Donna said one of the markets she goes to, the River City Market in Council Bluffs kicks off on Saturday, May 16, but a Thursday market there won’t start until June 11.
As the President of the Iowa Farmers Market Association — organized in 2002 by farmers across the state — she said she’s been trying to get farmer’s markets open for farmers and shoppers. “I’ve been working dilligently since March to get farmer’s markets deemed essential. Finally the Governor said we could start the markets,” she said, with some special requirements including social distancing, a lot of signs and limited offerings. For example, she said only farm and agriculture related products can be sold — no crafts, no music, no children’s activities. “I don’t know if that will last all summer, but I will take that,” she said.
They go to six markets — Creston on Mondays, Anita on Tuesdays, Avoca on Wednesdays, Council Bluffs on Thursdays and Saturdays, and come to Atlantic on Saturdays as well. “The Atlantic Farmer’s Market will just be on Saturdays, this year,” she said, from 9 a.m. to noon, starting June 6.
She admitted a few vendors who used to set up and sell other hand crafted items weren’t thrilled with the limits. “But we have to adapt,” she said.

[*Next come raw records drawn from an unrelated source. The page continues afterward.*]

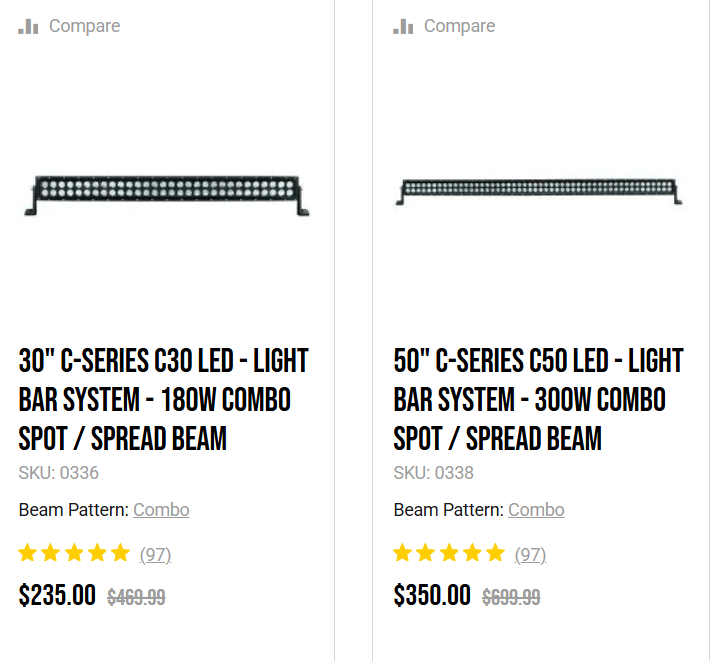Click the five-star rating of the C50 light bar
This screenshot has width=715, height=661.
pyautogui.click(x=449, y=553)
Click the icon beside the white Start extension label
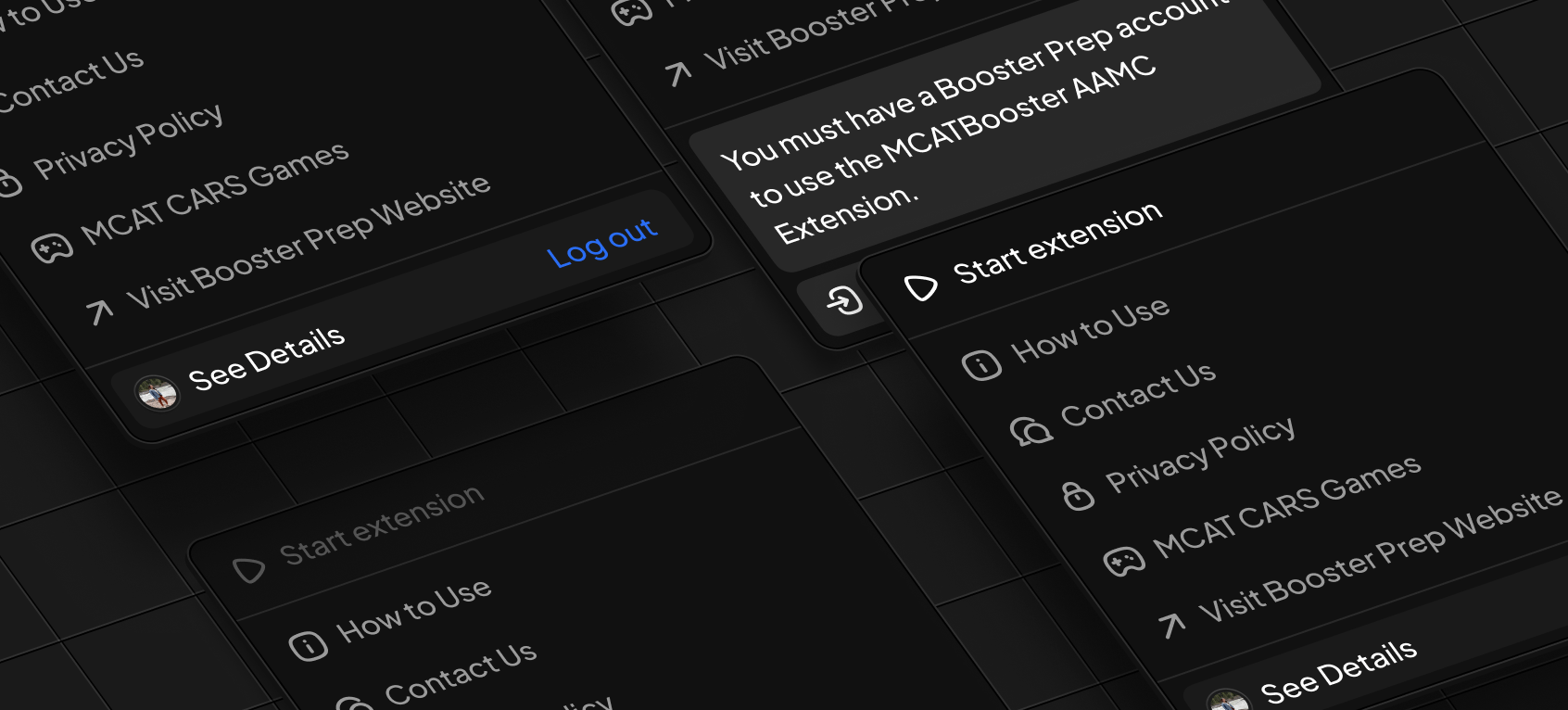Viewport: 1568px width, 710px height. pyautogui.click(x=920, y=287)
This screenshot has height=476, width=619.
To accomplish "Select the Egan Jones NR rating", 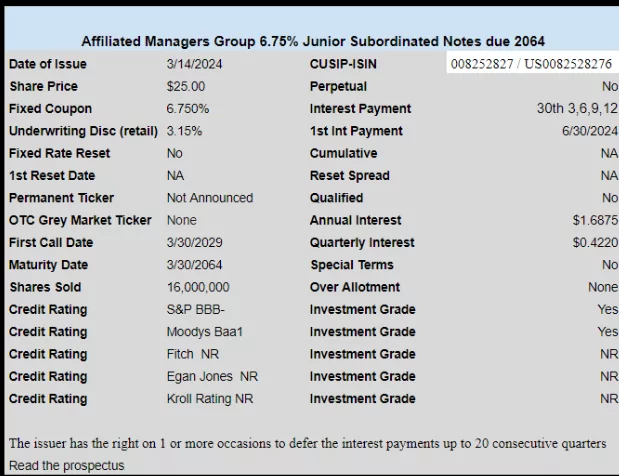I will pyautogui.click(x=212, y=377).
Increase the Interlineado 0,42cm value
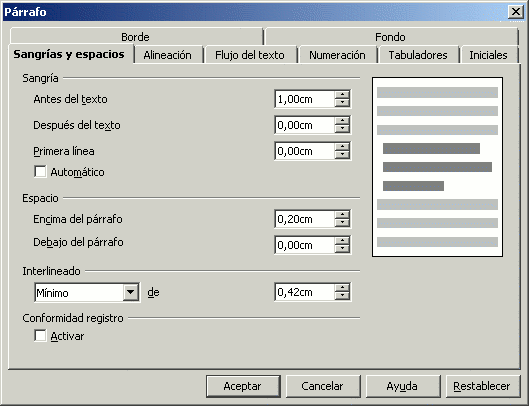Screen dimensions: 529x406 pos(342,288)
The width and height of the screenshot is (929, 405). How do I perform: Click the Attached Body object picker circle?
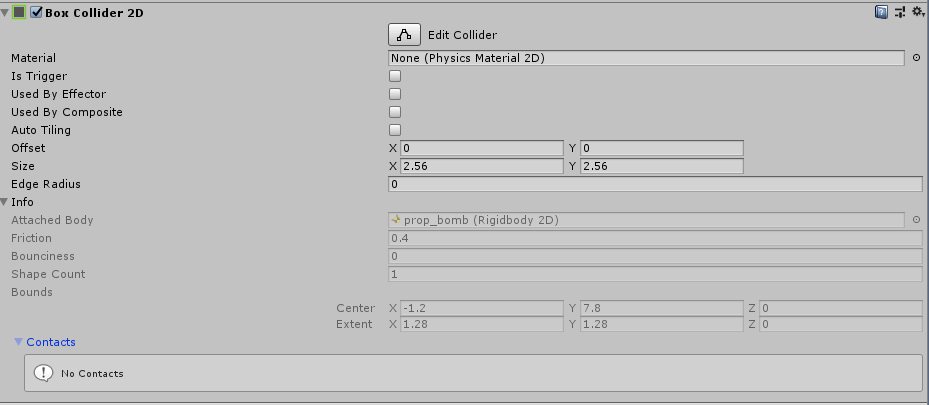click(x=916, y=220)
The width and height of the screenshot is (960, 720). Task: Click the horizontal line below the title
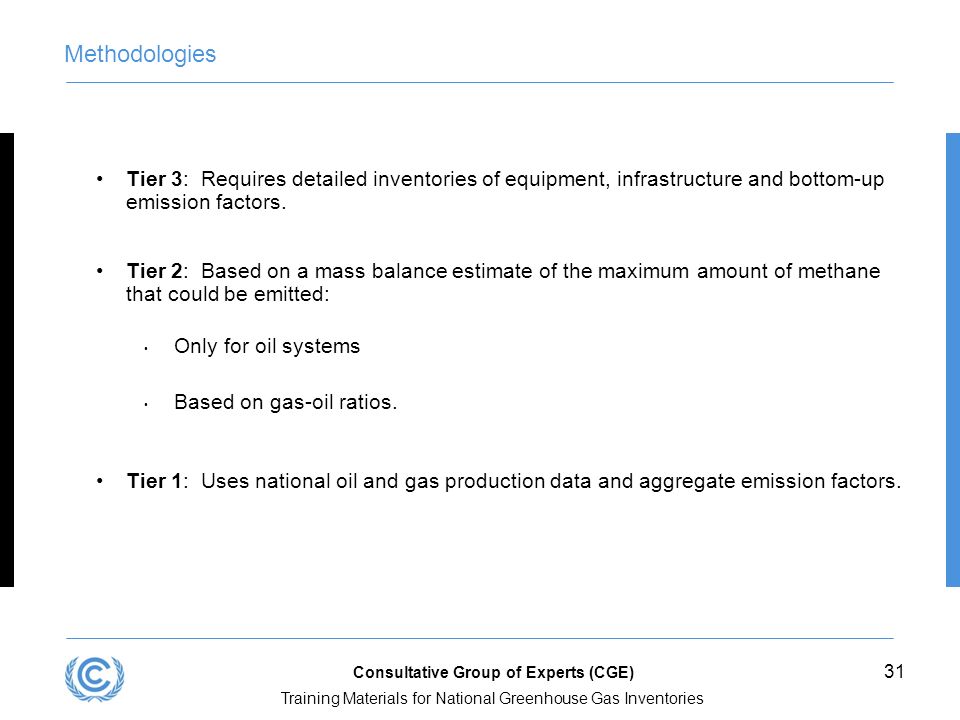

She’s getting good at adapting, she said — for example, when she learned one of the vendors at local farmers markets wasn’t going to be bringing plants for sale, the family bought a green house and has been raising bedding plants and vegetables for sale.
This year there interest in growing your own food and planting gardens is up, she said. “Having bedding plants, flowers and veggies for sale has been going very well, it’s pretty much paid for the green house already.”
She also starts her tomato plants earlier than most gardeners — they grow tomatoes with hydroponics, “So we can be one of the first (vendors) who have tomatoes available. The people line up and just wait for the tomatoes,” she said.
She has 630 tomatoes growing in the hydroponic greenhouse right now. “Some of them are as big as softballs,” she said, “and starting to turn red.” The vines are over six feet tall. She also grows a few cucumbers and peppers in that greenhouse.
Their garden is producing as well, she said including asparagus, rhubarb and lettuce. “Our sweet corn is up, the beets, lettuce, spinach,” she said, all together the gardens produce everything from a to z — asparagus to zucchini.
They will be planting a pumpkin patch, and have already planted a corn maze.
She stays busy, as, well, one of those many workers in her hives. “We just keep working and adding things,” she said.
And while they raise bees, the three B’s in the farm name stands for three generations of the Brahms family, “It’s actually four (generations) now,” Donna said, “But we’re not going to change the name now.”